- _Aim of the exercise_
Please update all of the material by replacing every "sondaggio" with "questionario" and leaving everything else as it is.

···

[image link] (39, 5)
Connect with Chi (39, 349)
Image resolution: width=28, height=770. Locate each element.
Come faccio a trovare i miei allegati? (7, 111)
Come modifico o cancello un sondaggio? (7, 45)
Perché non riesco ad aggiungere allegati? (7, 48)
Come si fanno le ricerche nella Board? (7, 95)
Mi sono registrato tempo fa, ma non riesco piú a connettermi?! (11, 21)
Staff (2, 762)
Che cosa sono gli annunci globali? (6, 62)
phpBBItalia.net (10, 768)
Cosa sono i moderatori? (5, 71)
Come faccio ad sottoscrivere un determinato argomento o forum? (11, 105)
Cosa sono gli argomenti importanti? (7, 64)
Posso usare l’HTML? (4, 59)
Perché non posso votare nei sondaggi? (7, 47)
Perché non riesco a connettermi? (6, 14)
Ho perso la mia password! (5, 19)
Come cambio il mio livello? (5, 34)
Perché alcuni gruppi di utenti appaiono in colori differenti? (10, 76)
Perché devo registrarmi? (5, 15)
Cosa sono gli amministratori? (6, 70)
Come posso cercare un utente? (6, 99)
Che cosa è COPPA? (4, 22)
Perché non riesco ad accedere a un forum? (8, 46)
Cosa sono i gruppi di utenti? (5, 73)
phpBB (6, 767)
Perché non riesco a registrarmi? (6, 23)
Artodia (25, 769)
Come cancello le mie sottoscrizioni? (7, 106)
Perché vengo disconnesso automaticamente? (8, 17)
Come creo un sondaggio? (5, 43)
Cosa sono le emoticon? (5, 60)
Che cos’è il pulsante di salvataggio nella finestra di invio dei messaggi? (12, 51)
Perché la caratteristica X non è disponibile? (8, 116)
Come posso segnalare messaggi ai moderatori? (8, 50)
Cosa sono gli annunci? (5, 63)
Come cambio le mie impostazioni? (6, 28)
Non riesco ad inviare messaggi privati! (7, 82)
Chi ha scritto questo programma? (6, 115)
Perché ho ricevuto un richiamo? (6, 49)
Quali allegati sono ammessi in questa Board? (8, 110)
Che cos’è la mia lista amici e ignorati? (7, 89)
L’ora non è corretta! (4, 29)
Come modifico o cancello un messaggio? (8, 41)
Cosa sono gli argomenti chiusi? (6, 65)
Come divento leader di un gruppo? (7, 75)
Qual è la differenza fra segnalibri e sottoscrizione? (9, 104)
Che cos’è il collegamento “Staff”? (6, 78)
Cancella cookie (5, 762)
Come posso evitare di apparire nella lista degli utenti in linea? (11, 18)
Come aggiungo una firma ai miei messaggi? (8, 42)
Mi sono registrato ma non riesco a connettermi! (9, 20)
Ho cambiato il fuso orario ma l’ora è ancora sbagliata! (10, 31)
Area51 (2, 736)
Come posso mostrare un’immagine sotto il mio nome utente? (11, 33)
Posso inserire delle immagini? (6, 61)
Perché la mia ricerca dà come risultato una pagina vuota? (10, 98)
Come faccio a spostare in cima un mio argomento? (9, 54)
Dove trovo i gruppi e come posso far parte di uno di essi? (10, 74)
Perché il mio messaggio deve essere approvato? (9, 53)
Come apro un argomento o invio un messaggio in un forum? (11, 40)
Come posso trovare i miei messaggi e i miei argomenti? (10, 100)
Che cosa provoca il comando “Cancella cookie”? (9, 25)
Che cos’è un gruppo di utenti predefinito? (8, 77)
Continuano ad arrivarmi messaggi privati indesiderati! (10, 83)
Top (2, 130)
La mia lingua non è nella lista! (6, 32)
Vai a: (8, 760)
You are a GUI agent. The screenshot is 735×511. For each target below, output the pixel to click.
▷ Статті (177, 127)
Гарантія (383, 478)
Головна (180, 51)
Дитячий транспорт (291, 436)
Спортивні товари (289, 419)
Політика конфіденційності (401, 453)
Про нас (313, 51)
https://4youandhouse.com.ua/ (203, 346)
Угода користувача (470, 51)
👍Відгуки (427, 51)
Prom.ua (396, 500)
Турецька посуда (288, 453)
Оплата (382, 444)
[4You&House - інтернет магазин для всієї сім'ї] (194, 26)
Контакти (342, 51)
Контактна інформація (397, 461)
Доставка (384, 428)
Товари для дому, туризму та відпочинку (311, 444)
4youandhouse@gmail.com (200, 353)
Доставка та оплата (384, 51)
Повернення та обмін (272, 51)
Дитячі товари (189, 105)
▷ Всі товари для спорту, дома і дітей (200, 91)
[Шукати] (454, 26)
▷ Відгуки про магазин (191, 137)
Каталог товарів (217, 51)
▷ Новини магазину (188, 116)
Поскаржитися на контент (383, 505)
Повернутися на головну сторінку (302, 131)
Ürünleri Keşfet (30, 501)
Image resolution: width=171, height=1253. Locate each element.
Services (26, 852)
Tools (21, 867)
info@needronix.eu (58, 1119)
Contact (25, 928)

···

- _Result of this exercise_
[image link] (39, 5)
Connect with Chi (39, 349)
Image resolution: width=28, height=770. Locate each element.
Come faccio a trovare i miei allegati? (7, 111)
Come modifico o cancello un questionario? (7, 45)
Perché non riesco ad aggiungere allegati? (7, 48)
Come si fanno le ricerche nella Board? (7, 95)
Mi sono registrato tempo fa, ma non riesco piú a connettermi?! (11, 21)
Staff (2, 762)
Che cosa sono gli annunci globali? (6, 62)
phpBBItalia.net (10, 768)
Cosa sono i moderatori? (5, 71)
Come faccio ad sottoscrivere un determinato argomento o forum? (11, 105)
Cosa sono gli argomenti importanti? (7, 64)
Posso usare l’HTML? (4, 59)
Perché non posso votare nei sondaggi? (7, 47)
Perché non riesco a connettermi? (6, 14)
Ho perso la mia password! (5, 19)
Come cambio il mio livello? (5, 34)
Perché alcuni gruppi di utenti appaiono in colori differenti? (10, 76)
Perché devo registrarmi? (5, 15)
Cosa sono gli amministratori? (6, 70)
Come posso cercare un utente? (6, 99)
Che cosa è COPPA? (4, 22)
Perché non riesco ad accedere a un forum? (8, 46)
Cosa sono i gruppi di utenti? (5, 73)
phpBB (6, 767)
Perché non riesco a registrarmi? (6, 23)
Artodia (25, 769)
Come cancello le mie sottoscrizioni? (7, 106)
Perché vengo disconnesso automaticamente? (8, 17)
Come creo un questionario? (5, 43)
Cosa sono le emoticon? (5, 60)
Che cos’è il pulsante di salvataggio nella finestra di invio dei messaggi? (12, 51)
Perché la caratteristica X non è disponibile? (8, 116)
Come posso segnalare messaggi ai moderatori? (8, 50)
Cosa sono gli annunci? (5, 63)
Come cambio le mie impostazioni? (6, 28)
Non riesco ad inviare messaggi privati! (7, 82)
Chi ha scritto questo programma? (6, 115)
Perché ho ricevuto un richiamo? (6, 49)
Quali allegati sono ammessi in questa Board? (8, 110)
Che cos’è la mia lista amici e ignorati? (7, 89)
L’ora non è corretta! (4, 29)
Come modifico o cancello un messaggio? (8, 41)
Cosa sono gli argomenti chiusi? (6, 65)
Come divento leader di un gruppo? (7, 75)
Qual è la differenza fra segnalibri e sottoscrizione? (9, 104)
Che cos’è il collegamento “Staff”? (6, 78)
Cancella cookie (5, 762)
Come posso evitare di apparire nella lista degli utenti in linea? (11, 18)
Come aggiungo una firma ai miei messaggi? (8, 42)
Mi sono registrato ma non riesco a connettermi! (9, 20)
Ho cambiato il fuso orario ma l’ora è ancora sbagliata! (10, 31)
Area51 (2, 736)
Come posso mostrare un’immagine sotto il mio nome utente? (11, 33)
Posso inserire delle immagini? (6, 61)
Perché la mia ricerca dà come risultato una pagina vuota? (10, 98)
Come faccio a spostare in cima un mio argomento? (9, 54)
Dove trovo i gruppi e come posso far parte di uno di essi? (10, 74)
Perché il mio messaggio deve essere approvato? (9, 53)
Come apro un argomento o invio un messaggio in un forum? (11, 40)
Come posso trovare i miei messaggi e i miei argomenti? (10, 100)
Che cosa provoca il comando “Cancella cookie”? (9, 25)
Che cos’è un gruppo di utenti predefinito? (8, 77)
Continuano ad arrivarmi messaggi privati indesiderati! (10, 83)
Top (2, 130)
La mia lingua non è nella lista! (6, 32)
Vai a: (8, 760)
You are a GUI agent. The screenshot is 735×511. For each target below, output the pixel to click.
▷ Статті (177, 127)
Гарантія (383, 478)
Головна (180, 51)
Дитячий транспорт (291, 436)
Спортивні товари (289, 419)
Політика конфіденційності (401, 453)
Про нас (313, 51)
https://4youandhouse.com.ua/ (203, 346)
Угода користувача (470, 51)
👍Відгуки (427, 51)
Prom.ua (396, 500)
Турецька посуда (288, 453)
Оплата (382, 444)
[4You&House - інтернет магазин для всієї сім'ї] (194, 26)
Контакти (342, 51)
Контактна інформація (397, 461)
Доставка (384, 428)
Товари для дому, туризму та відпочинку (311, 444)
4youandhouse@gmail.com (200, 353)
Доставка та оплата (384, 51)
Повернення та обмін (272, 51)
Дитячі товари (189, 105)
▷ Всі товари для спорту, дома і дітей (200, 91)
[Шукати] (454, 26)
▷ Відгуки про магазин (191, 137)
Каталог товарів (217, 51)
▷ Новини магазину (188, 116)
Поскаржитися на контент (383, 505)
Повернутися на головну сторінку (302, 131)
Ürünleri Keşfet (30, 501)
Image resolution: width=171, height=1253. Locate each element.
Services (26, 852)
Tools (21, 867)
info@needronix.eu (58, 1119)
Contact (25, 928)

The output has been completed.